Table 3. Results of Principal Components (PC) analysis summarizing variation in exploratory behavior of streak-backed orioles during a novel environment test performed in the field.
Model comparison tables and summaries of the preferred models are provided as Supplementary Material. We found no important effects of age/sex category, body mass, date, time of day, or test delay on PC1 or PC2 (Supplementary Tables S1, S2, S4). For PC3, age/sex category was important: after-second-year females had lower PC3 scores than second-year males, indicating that they were quicker to emerge from the habituation box and reached the last novel feature sooner than second-year males (Supplementary Tables S3, S4). We therefore included age/sex category in subsequent analyses of PC3.
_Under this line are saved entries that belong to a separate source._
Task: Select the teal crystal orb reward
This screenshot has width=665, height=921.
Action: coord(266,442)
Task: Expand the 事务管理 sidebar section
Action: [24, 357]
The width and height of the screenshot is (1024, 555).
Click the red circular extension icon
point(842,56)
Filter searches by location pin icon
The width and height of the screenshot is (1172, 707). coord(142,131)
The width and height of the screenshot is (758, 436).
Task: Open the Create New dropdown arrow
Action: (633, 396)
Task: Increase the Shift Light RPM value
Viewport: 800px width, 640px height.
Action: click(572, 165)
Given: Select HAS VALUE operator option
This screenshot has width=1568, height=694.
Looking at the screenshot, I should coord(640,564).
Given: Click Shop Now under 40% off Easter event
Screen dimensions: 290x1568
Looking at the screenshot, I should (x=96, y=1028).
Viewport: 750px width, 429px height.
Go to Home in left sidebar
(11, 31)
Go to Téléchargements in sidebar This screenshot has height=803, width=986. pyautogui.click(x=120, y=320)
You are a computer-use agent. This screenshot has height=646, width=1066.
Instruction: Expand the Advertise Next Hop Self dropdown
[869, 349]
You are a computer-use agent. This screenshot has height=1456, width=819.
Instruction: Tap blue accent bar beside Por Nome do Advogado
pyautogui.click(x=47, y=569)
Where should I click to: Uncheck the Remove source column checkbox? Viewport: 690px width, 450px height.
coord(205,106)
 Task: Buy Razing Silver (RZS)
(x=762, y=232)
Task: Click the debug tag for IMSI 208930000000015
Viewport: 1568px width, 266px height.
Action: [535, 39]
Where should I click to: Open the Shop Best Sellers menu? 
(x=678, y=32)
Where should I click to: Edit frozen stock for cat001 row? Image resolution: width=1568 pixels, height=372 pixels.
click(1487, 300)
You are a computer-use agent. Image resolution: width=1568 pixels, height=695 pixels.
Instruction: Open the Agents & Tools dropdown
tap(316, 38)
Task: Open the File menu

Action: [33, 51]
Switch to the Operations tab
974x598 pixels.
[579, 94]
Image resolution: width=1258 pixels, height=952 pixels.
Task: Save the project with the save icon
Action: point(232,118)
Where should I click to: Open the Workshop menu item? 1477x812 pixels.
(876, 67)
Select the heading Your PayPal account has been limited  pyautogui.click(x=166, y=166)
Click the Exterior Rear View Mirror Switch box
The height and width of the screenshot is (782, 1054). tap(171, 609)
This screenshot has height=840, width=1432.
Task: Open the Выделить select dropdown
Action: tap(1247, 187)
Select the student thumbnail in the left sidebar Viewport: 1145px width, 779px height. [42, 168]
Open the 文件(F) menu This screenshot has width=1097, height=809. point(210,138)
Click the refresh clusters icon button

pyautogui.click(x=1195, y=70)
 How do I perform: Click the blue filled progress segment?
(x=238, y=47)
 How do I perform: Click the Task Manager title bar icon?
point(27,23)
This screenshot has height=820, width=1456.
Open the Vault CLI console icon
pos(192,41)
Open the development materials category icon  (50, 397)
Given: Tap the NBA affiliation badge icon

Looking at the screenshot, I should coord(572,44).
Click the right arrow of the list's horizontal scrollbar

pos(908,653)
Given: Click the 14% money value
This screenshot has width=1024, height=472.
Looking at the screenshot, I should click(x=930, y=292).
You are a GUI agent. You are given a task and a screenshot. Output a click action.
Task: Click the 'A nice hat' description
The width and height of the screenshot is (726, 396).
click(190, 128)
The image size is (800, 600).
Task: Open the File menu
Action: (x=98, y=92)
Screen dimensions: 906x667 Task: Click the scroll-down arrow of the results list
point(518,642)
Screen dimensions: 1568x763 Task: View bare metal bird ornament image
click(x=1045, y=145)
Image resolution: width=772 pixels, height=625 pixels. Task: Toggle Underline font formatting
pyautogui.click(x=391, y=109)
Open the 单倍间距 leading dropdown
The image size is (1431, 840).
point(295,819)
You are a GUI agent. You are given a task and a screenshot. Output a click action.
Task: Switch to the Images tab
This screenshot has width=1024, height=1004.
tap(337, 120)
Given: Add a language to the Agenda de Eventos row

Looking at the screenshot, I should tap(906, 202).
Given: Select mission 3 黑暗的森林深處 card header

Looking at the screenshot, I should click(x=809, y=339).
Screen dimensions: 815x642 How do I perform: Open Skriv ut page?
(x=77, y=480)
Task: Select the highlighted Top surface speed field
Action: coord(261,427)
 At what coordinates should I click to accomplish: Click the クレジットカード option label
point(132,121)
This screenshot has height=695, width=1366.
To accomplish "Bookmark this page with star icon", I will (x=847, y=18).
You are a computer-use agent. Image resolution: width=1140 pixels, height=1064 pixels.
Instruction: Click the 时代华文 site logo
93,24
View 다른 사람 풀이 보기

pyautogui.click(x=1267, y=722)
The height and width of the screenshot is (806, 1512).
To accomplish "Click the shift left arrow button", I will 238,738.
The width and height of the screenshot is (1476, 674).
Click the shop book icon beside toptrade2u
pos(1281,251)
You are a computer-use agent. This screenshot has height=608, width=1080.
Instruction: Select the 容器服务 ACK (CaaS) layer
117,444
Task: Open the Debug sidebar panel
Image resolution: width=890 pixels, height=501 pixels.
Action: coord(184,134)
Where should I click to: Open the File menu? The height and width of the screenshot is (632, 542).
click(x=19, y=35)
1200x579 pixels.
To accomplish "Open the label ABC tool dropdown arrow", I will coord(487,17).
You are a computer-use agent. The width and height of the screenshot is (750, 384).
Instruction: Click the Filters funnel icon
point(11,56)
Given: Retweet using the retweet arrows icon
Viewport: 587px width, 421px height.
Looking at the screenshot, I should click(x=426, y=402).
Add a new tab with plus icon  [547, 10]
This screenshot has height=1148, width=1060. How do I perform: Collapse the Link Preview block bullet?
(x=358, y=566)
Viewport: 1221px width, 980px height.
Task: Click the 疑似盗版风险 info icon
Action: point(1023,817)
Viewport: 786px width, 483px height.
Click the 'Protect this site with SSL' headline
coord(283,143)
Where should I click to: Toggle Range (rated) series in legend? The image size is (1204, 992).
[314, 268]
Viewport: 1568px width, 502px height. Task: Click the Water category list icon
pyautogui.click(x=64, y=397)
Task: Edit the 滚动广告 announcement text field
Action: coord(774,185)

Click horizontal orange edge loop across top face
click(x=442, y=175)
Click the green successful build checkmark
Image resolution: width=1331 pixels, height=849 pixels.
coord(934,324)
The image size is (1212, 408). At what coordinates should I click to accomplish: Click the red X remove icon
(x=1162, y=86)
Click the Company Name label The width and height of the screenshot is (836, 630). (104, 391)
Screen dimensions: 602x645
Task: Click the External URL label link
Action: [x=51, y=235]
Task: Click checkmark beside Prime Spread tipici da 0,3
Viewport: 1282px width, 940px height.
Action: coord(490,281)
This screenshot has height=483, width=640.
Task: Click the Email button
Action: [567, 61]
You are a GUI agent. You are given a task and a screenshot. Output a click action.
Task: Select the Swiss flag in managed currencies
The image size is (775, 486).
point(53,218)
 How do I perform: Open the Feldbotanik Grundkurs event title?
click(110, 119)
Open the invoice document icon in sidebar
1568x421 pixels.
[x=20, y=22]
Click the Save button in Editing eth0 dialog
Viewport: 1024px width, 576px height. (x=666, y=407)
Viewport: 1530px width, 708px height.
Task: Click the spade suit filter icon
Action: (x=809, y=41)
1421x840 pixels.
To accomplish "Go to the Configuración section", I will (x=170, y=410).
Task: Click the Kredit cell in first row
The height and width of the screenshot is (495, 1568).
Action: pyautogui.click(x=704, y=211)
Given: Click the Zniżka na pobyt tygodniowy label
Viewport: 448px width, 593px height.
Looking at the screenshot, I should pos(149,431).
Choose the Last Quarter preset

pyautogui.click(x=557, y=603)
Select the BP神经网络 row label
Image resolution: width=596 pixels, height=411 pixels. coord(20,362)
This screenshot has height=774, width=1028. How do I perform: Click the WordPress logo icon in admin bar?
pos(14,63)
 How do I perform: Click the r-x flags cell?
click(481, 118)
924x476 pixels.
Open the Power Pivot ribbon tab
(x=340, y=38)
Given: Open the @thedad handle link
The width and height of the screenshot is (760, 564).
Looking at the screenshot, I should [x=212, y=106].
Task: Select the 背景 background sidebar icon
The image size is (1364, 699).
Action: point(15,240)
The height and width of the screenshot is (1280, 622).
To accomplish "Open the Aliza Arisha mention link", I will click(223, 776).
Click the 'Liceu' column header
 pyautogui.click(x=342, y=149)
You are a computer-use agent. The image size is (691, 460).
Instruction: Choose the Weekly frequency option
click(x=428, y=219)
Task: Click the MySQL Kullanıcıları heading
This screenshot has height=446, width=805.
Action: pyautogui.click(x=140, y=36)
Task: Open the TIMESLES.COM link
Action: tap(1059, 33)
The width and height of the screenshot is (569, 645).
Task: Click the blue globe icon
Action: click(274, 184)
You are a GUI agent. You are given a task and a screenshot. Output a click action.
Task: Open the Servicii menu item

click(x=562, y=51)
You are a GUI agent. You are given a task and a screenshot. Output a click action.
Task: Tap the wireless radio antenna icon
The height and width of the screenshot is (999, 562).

We found no important effects of feather HM levels or their interactions on exploratory behavior, as the null model was preferred for PC1 and PC2, and the base model containing only age/sex category was preferred for PC3 (Supplementary Table S4).
4 Discussion
We found no apparent effects of feather Pb, As, Hg, or Cu on STRO exploratory behavior in the novel environment test. This was somewhat surprising, given that our sample contained individuals with notably high feather HM levels, especially As. Previous studies of HM concentrations in feathers generally report <1 mg/kg in areas where no pollution is expected and <10 mg/kg in polluted sites (reviewed by Sánchez-Virosta et al., 2015). The highest reported feather As that we found in the literature was ~50 mg/kg, from Passer montanus near an abandoned arsenic sulfide mine in China (Yang et al., 2018), followed by Parus major with ~20–30 mg/kg from the well-studied Umicore smelter in Belgium (e.g., Geens et al., 2010; Grunst et al., 2019). In our sample, individuals frequently exceeded these levels: ~25% of our sample had >30 mg/kg, ~10% >50 mg/kg, and the highest As level we recorded was 257.87 mg/kg. Meanwhile, the feather Pb levels we found (maximum of 22 mg/kg) were lower than or comparable to those reported in other sites with known pollution (e.g., ~100 mg/kg at the Umicore smelter; Geens et al., 2010; Grunst et al., 2019, 20–30 mg/kg at an abandoned mine in northern Mexico; Monzalvo-Santos et al., 2016). Hg and Cu levels were also moderate compared to previous reports: about a quarter of our sample had Hg levels above the 5 mg/kg “toxicity threshold” proposed by Burger and Gochfeld (1997), and Cu levels were comparable to previous reports at the Umicore smelter (e.g., Grunst et al., 2019). It is also important to point out that none of the birds we captured were in appreciably poor condition; we saw no signs of acute HM poisoning, notable physical deformities, emaciated body condition, or other overt indicators of poor health in the birds included in this test or in a larger sample of >200 STRO captured over four seasons of fieldwork (LMK, pers. obs.).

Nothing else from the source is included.